## [PROBLEM]
In the network forensics post below, what Content-Encoding transfer type has web servers' use of it drastically increased?

Network Forensics and Reversing Part 1 – gzip web content, java malware, and a little JavaScript

Note: This is a reprint of a posting I made for my company, NetWitness (www.netwitness.com). This is unchanged from the original, however that copy can be found at: http://www.networkforensics.com/2010/11/14/network-forensics-and-reversing-part-1-gzip-web-content-java-malware-and-a-little-javascript/

Something I’ve found unsettling for some time now is the drastically increased usage of gzip as a Content-Encoding transfer type from web servers. By default now, Yahoo, Google, Facebook, Twitter, Wikipedia, and many other organizations compress the content they send to your users. From that list alone, you can infer that most of the HTTP traffic on any given network is not transferred in plaintext, but rather as compressed bytes.

That means web content you’d expect to look like this on the wire (making it easily searchable for policy violations and security threats):

In reality, looks like this:

As it turns out, the two screenshot above are for the exact same network session, the later screenshot being from wireshark and showing the data sent by the webserver really is compressed and not discernable.

By extension, you can likely say that most real-time network forensics/monitoring tools are [realistically] “blind” to [plausibly] a majority of the web the traffic flowing into your organization.

## [AVAILABLE DATA]
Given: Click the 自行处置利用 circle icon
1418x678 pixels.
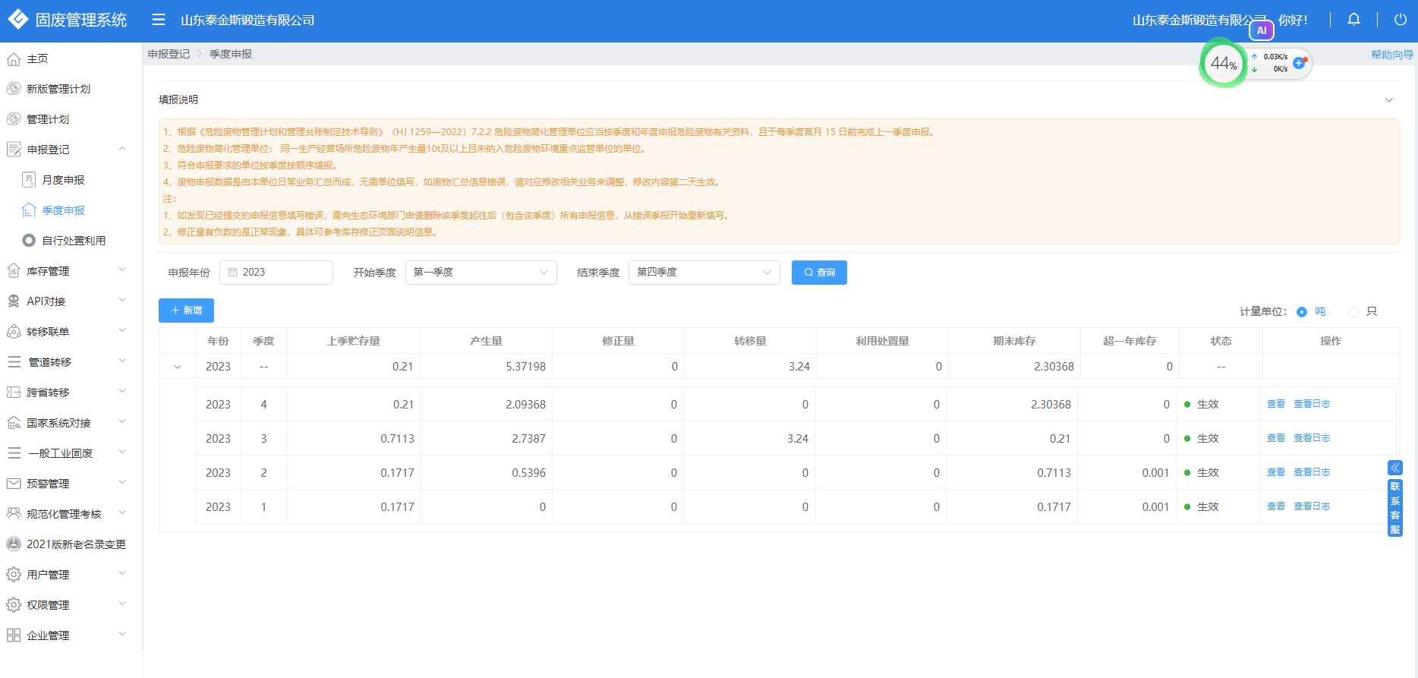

## [WRITTEN SOLUTION]
gzip